Rock Climbing

Lessons From Looking Glass

Lessons from Looking Glass

There’s this relationship I want to talk to you about.  You know the kind. On one hand, you get a little giddy with excitement, and on the other it’s that sweaty-palmed, “I think I’m going to throw up,” kind of feeling. Yes, my husband knows all about this relationship.  He even made the introductions and continues to encourage it. The relationship I’m talking about is my relationship is with Looking Glass Rock.  

We’ve all seen it from a distance as we’ve driven the parkway.  Maybe we’ve pulled off at an overlook to admire the giant granite pluton and its 400-foot walls reflecting in just the right light.  It’s a photographer’s dream. My first intimate experience with Looking Glass was a 6-mile round trip hike to the top as just another tourist in 2014, before moving to Brevard.  The trail was challenging for this flatlander from Northern Indiana, but the view from the top was one of the most beautiful things I’ve ever seen. It naturally became one of my favorite hikes.  I felt connected, drawn in, wanting more. It was puppy love. It was easy. 

My next intimate experience with Looking Glass was in July 2015.  By this time, I had been a Brevard resident for a year. I’d hiked many of the trails in the area, started working at Rockbrook Camp, and taught my first backpacking class.  A new opportunity to get a little closer to the rock presented itself. The man I was dating, now my husband, invited me to go climb the first pitch of Sundial, a route on the Nose area of Looking Glass Rock.  I’d been climbing in a gym a couple times 20 years ago, so naturally I said, “Sure!” 

It was very early on a Sunday morning, Clyde and I hiked in and put on our harnesses, helmets, and climbing shoes.  I looked up, put a hand on the cool rock, and started to feel a little nauseous. I belayed him as he climbed up 80 feet to a tiny ledge where he would belay me.  I quickly learned some new climbing terms. One is that the “eyebrows” that give Looking Glass a unique dimpled appearance don’t offer anything good to hold on to. I was visited by the “Spirit of Elvis” as my legs began to shake.  I also experienced the term “gripped,” meaning gripped with fear as I attempted to move through the “crux,” the hardest part of the climb. When I got to the top, I cried - not tears of joy, but of utter relief. Intellectually, I understand that the ropes, harness, and system are safe.  I’m statistically safer climbing that I am driving across town. My heart was still scared.  

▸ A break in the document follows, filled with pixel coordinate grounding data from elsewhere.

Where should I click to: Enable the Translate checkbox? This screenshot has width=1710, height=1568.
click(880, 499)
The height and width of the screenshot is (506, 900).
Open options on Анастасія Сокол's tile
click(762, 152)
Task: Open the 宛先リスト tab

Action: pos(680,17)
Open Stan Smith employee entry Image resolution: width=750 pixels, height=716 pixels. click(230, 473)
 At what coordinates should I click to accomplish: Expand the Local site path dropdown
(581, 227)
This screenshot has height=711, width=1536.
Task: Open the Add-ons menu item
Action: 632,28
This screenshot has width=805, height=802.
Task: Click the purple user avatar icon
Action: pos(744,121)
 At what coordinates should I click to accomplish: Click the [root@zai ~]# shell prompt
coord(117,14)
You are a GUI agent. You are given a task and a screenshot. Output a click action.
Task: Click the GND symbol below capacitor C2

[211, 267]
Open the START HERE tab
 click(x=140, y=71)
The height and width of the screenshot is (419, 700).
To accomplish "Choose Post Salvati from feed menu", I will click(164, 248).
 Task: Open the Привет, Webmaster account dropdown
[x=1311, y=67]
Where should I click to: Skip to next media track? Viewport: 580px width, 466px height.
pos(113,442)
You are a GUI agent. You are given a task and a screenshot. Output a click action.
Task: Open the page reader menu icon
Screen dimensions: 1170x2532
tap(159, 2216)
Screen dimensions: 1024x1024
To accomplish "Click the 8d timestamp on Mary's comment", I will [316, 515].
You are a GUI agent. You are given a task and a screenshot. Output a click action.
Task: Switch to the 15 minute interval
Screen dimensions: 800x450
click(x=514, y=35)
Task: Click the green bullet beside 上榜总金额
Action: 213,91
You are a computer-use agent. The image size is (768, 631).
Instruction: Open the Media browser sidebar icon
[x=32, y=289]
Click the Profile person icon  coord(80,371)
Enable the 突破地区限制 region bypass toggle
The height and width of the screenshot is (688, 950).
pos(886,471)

As a little girl, I can remember trying to keep up with my two older brothers, climbing trees, silos, barn rafters, and even the roof of our farmhouse.  Every time I was scared. Sometimes I’d get “gripped” with fear and would need help getting down. Now I was reliving that feeling as an adult, but deep down I felt like that scared little girl.  How many times in life are we presented with something challenging, new, and exciting? How many times do we let our fear hold us back? The other day someone said to me, “When something scares the heck out of you, pay attention, and move toward it.”

I’ve done a lot more climbing since that day in the fall of 2015, but there’s still something about Looking Glass Rock that scares the heck out of me.  I’ve climbed the bottom portions of other routes, I’ve done some easy multi-pitch climbs on other rocks, and recently I rappelled 400 feet down off the top of the Nose of the Looking Glass - in the dark.  I love rappelling down. So what is it about climbing up? Do I feel out of control? Is it that I really don’t trust the system of ropes and gear? Do I want to quit when things get hard? Is it that I don’t trust myself? This is definitely a work in progress.  

Whatever you do in life, do something that scares you.  Courage, they say, isn’t the lack of fear; it’s taking action despite fear.  Face each crux in your life boldly and with courage. One of these days, I will climb my entire way up Looking Glass Rock.  One of these days.